## REQUIREMENT
Nothing but the lines from the one containing "Política de Cookies (1136, 559)" to the end of the records that follow should be transcribed, each exactly, with the pictures left out.

## SOURCE DATA

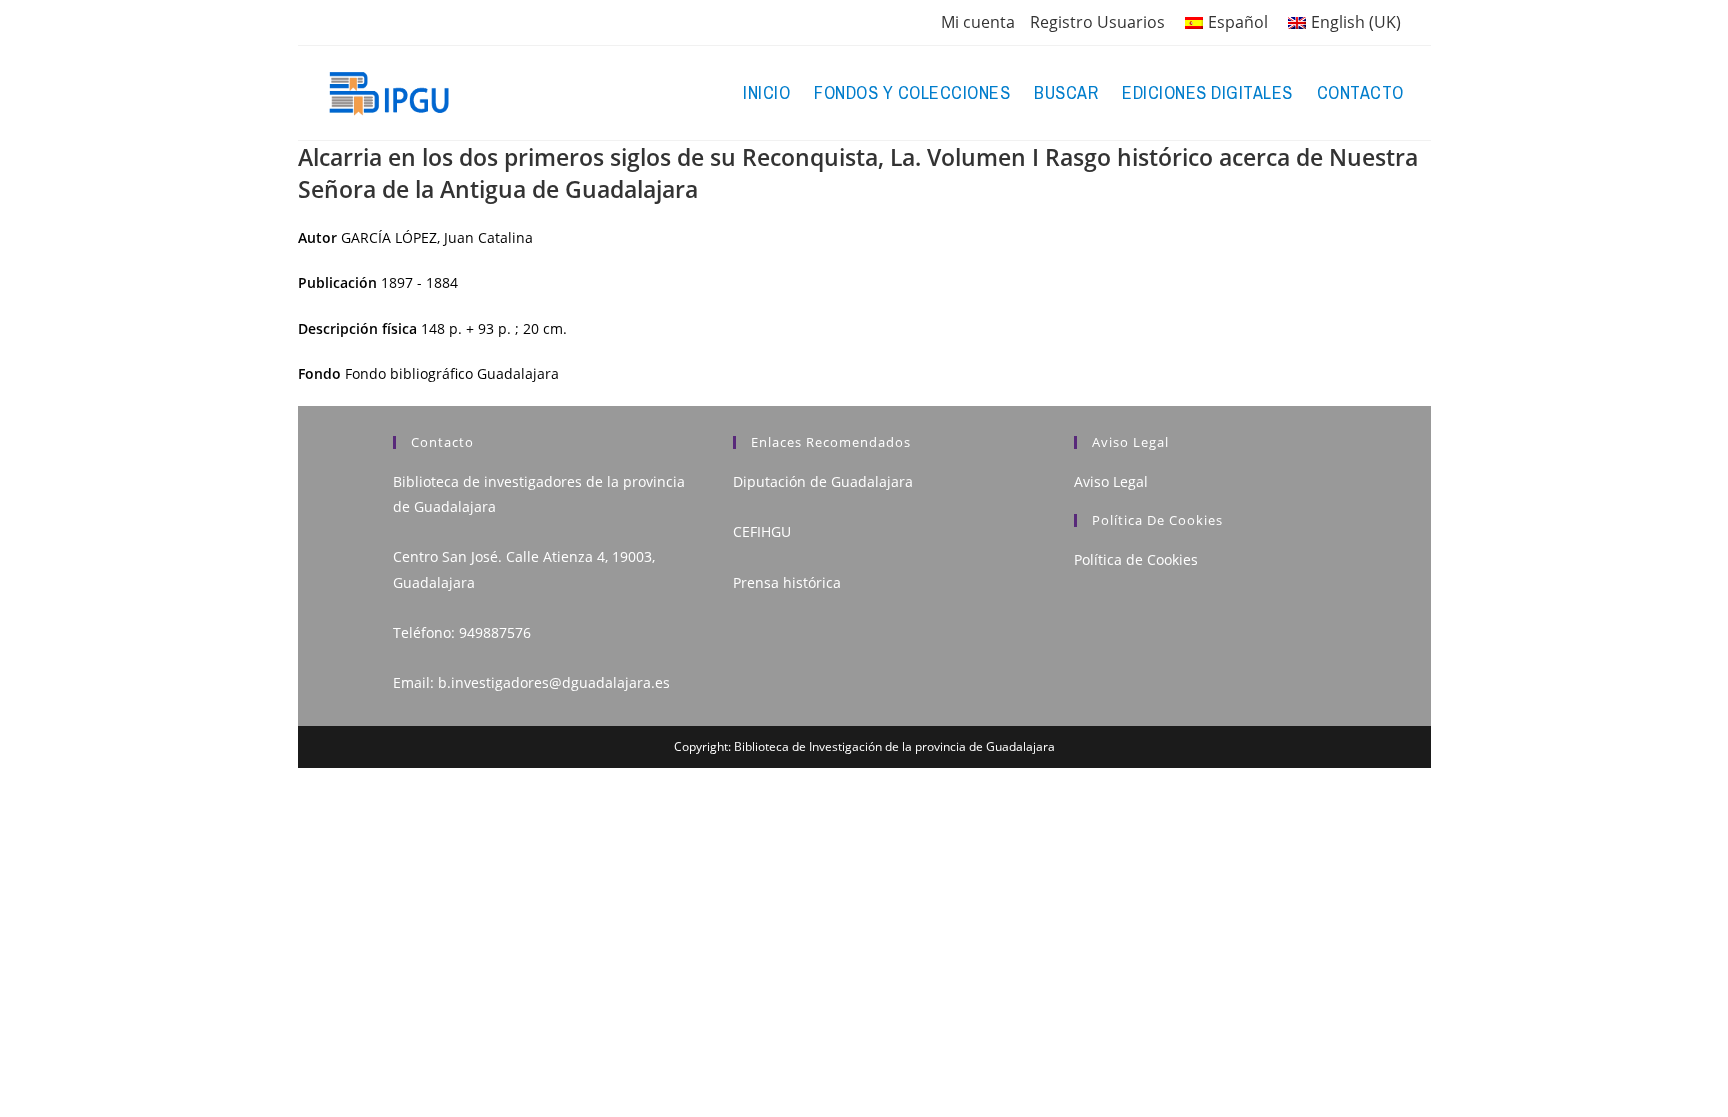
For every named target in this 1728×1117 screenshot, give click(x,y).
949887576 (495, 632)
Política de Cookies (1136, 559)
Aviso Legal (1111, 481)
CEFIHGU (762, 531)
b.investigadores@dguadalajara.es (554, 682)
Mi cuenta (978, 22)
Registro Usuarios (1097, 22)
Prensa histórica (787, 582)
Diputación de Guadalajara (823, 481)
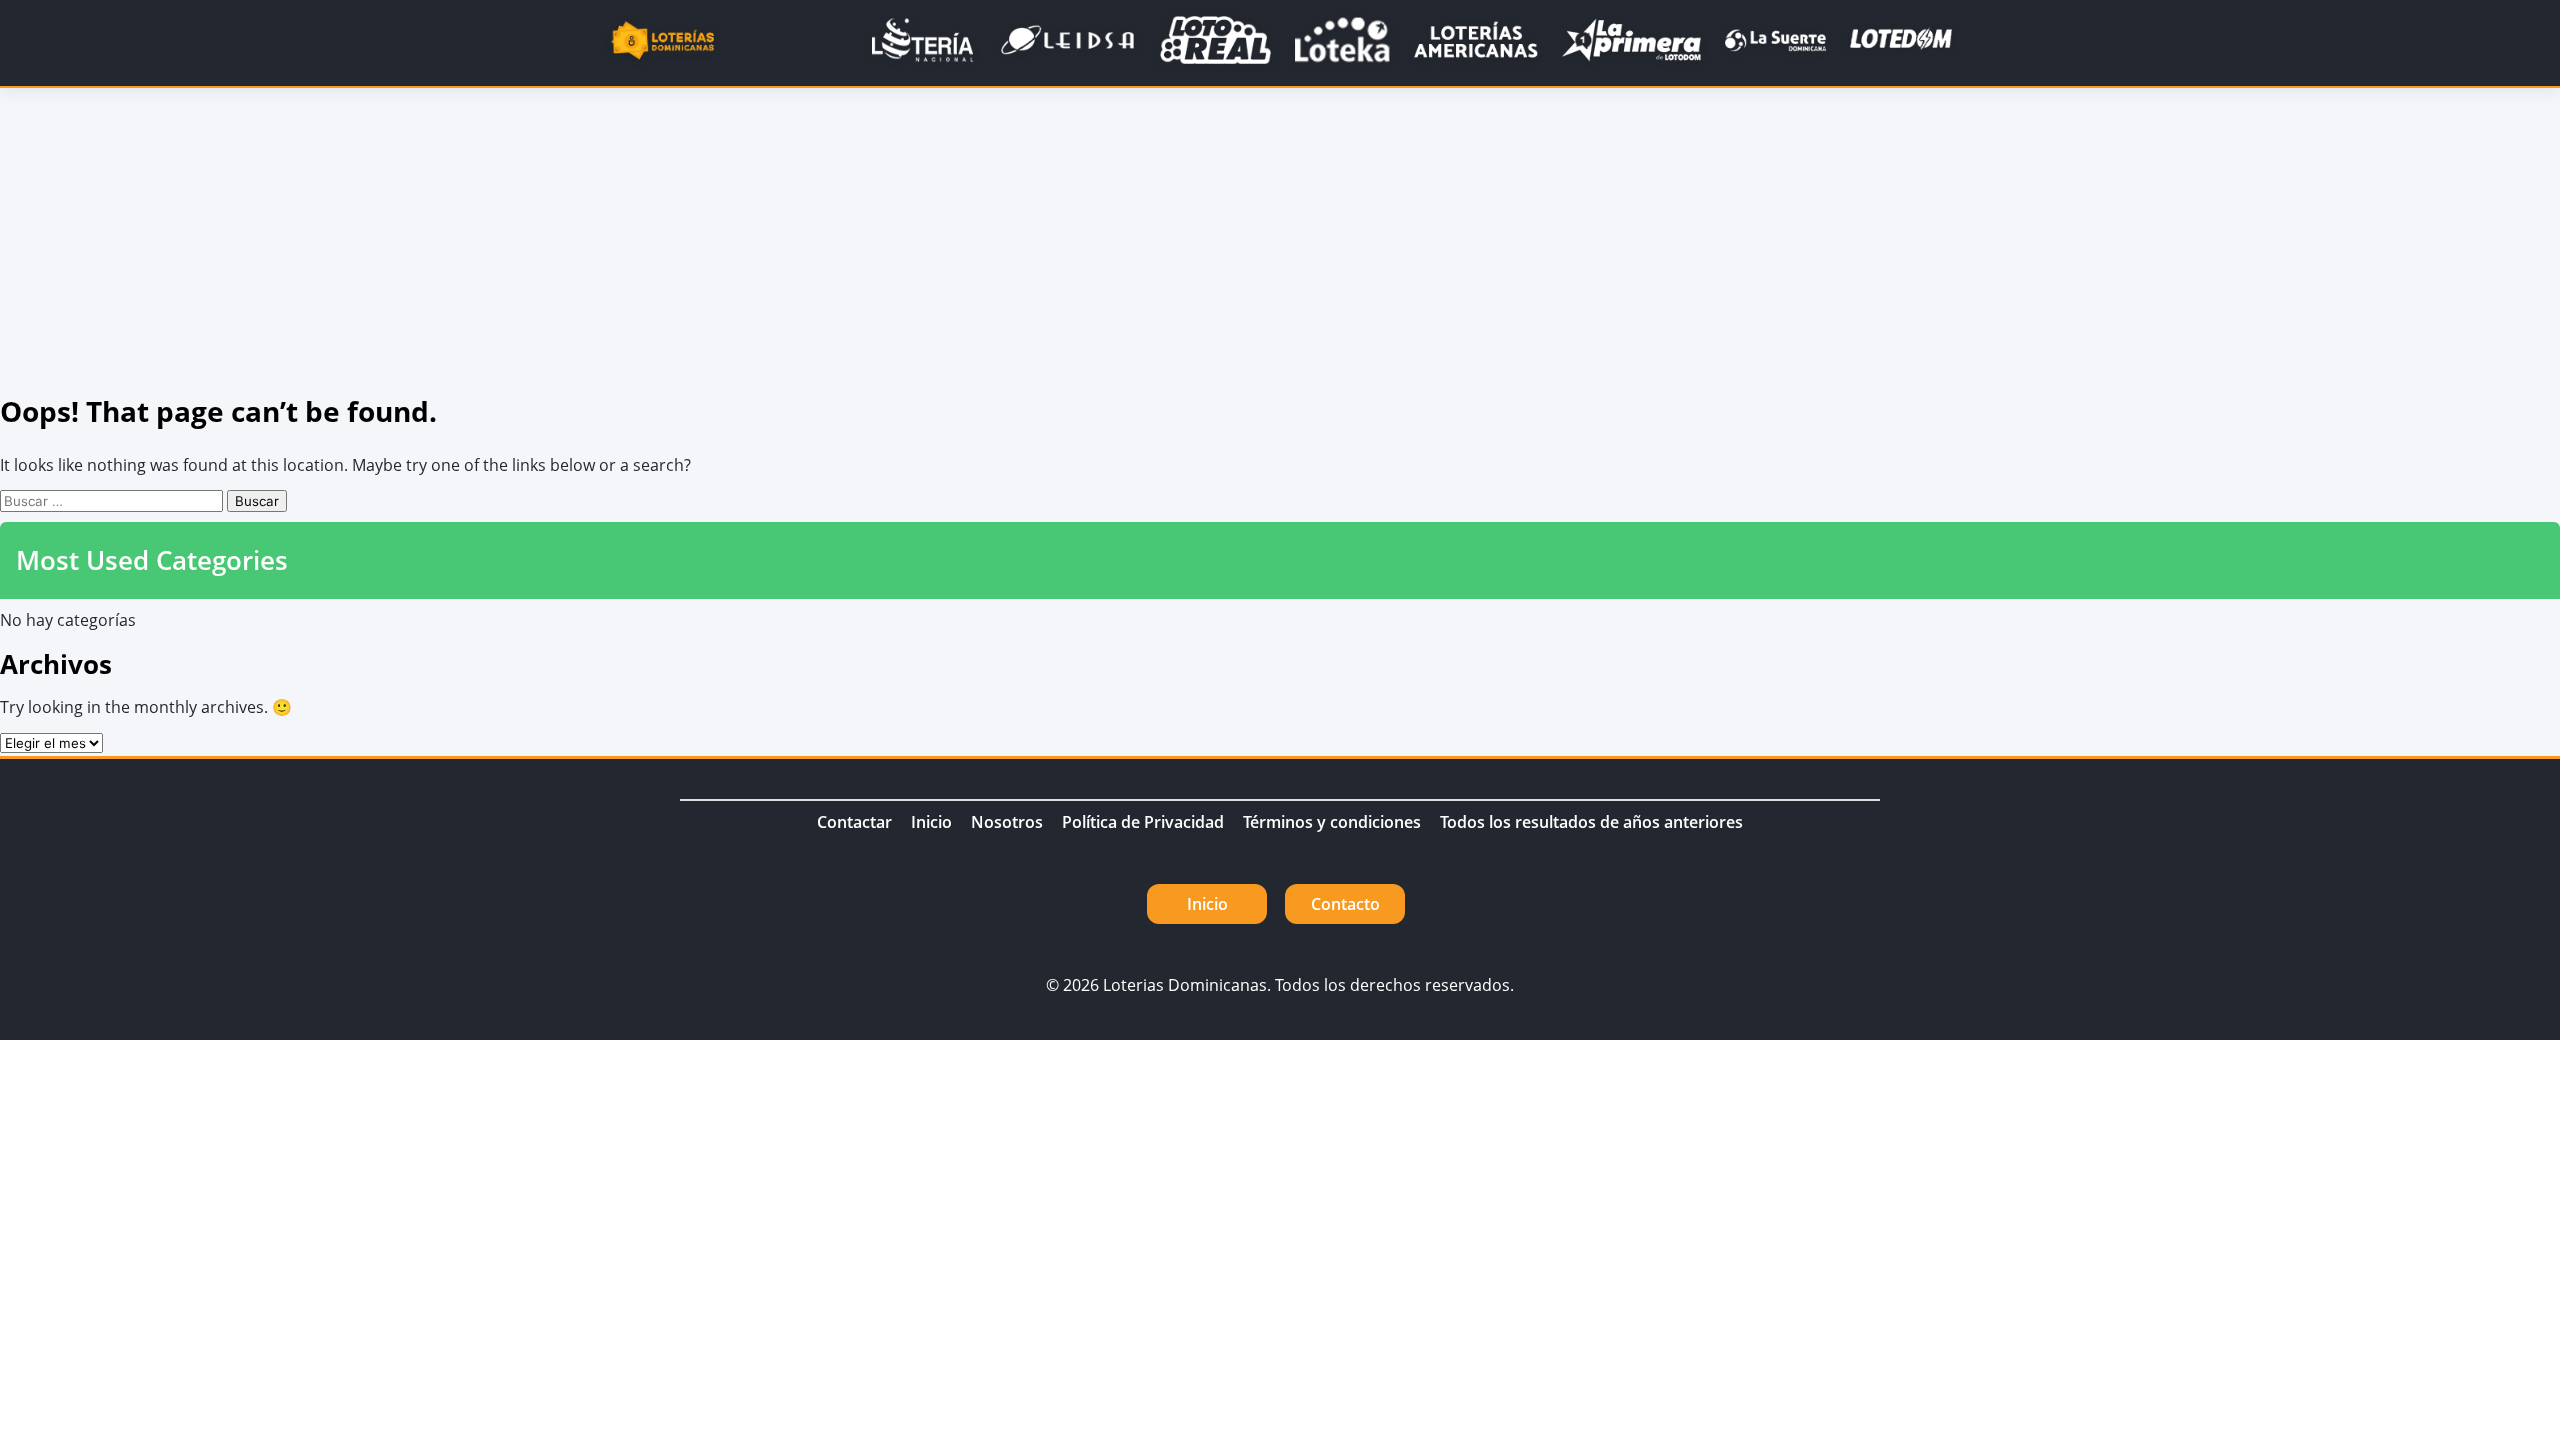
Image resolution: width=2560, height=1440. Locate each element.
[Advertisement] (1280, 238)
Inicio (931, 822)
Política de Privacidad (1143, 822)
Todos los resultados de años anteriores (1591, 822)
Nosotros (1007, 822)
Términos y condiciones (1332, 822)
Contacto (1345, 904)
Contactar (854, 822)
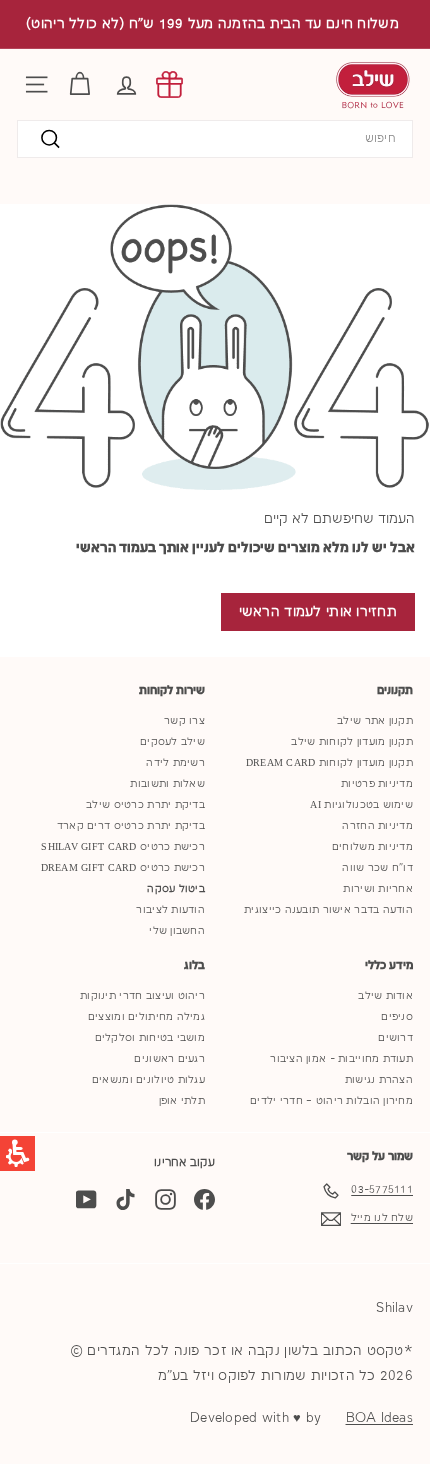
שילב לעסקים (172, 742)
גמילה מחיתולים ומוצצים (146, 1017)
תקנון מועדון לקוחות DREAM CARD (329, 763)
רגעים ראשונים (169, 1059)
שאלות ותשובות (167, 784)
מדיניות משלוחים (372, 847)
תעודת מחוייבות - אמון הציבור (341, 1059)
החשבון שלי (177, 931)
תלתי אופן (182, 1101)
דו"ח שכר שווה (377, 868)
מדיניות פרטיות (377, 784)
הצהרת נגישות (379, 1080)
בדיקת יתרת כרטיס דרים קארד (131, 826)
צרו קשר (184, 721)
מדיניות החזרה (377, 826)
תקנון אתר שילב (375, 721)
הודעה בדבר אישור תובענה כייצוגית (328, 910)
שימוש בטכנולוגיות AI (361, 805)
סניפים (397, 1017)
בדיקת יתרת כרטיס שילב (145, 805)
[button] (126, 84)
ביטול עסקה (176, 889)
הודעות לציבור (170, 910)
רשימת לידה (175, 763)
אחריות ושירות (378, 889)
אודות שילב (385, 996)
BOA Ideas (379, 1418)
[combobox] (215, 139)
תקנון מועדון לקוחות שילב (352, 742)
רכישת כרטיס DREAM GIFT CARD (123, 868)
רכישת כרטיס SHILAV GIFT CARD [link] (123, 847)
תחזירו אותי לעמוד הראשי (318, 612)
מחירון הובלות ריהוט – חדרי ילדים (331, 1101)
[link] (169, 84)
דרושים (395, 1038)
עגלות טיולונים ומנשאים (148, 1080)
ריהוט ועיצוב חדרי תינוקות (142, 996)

## ANSWER TO THIS PROBLEM
Política de Cookies (1136, 559)
Aviso Legal (1111, 481)
CEFIHGU (762, 531)
b.investigadores@dguadalajara.es (554, 682)
Mi cuenta (978, 22)
Registro Usuarios (1097, 22)
Prensa histórica (787, 582)
Diputación de Guadalajara (823, 481)
Image resolution: width=2560, height=1440. Locate each element.
[Advertisement] (1280, 238)
Inicio (931, 822)
Política de Privacidad (1143, 822)
Todos los resultados de años anteriores (1591, 822)
Nosotros (1007, 822)
Términos y condiciones (1332, 822)
Contacto (1345, 904)
Contactar (854, 822)
שילב לעסקים (172, 742)
גמילה מחיתולים ומוצצים (146, 1017)
תקנון מועדון לקוחות DREAM CARD (329, 763)
רגעים ראשונים (169, 1059)
שאלות ותשובות (167, 784)
מדיניות משלוחים (372, 847)
תעודת מחוייבות - אמון הציבור (341, 1059)
החשבון שלי (177, 931)
תלתי אופן (182, 1101)
דו"ח שכר שווה (377, 868)
מדיניות פרטיות (377, 784)
הצהרת נגישות (379, 1080)
בדיקת יתרת כרטיס דרים קארד (131, 826)
צרו קשר (184, 721)
מדיניות החזרה (377, 826)
תקנון אתר שילב (375, 721)
הודעה בדבר אישור תובענה כייצוגית (328, 910)
שימוש בטכנולוגיות AI (361, 805)
סניפים (397, 1017)
בדיקת יתרת כרטיס שילב (145, 805)
[button] (126, 84)
ביטול עסקה (176, 889)
הודעות לציבור (170, 910)
רשימת לידה (175, 763)
אחריות ושירות (378, 889)
אודות שילב (385, 996)
BOA Ideas (379, 1418)
[combobox] (215, 139)
תקנון מועדון לקוחות שילב (352, 742)
רכישת כרטיס DREAM GIFT CARD (123, 868)
רכישת כרטיס SHILAV GIFT CARD [link] (123, 847)
תחזירו אותי לעמוד הראשי (318, 612)
מחירון הובלות ריהוט – חדרי ילדים (331, 1101)
[link] (169, 84)
דרושים (395, 1038)
עגלות טיולונים ומנשאים (148, 1080)
ריהוט ועיצוב חדרי תינוקות (142, 996)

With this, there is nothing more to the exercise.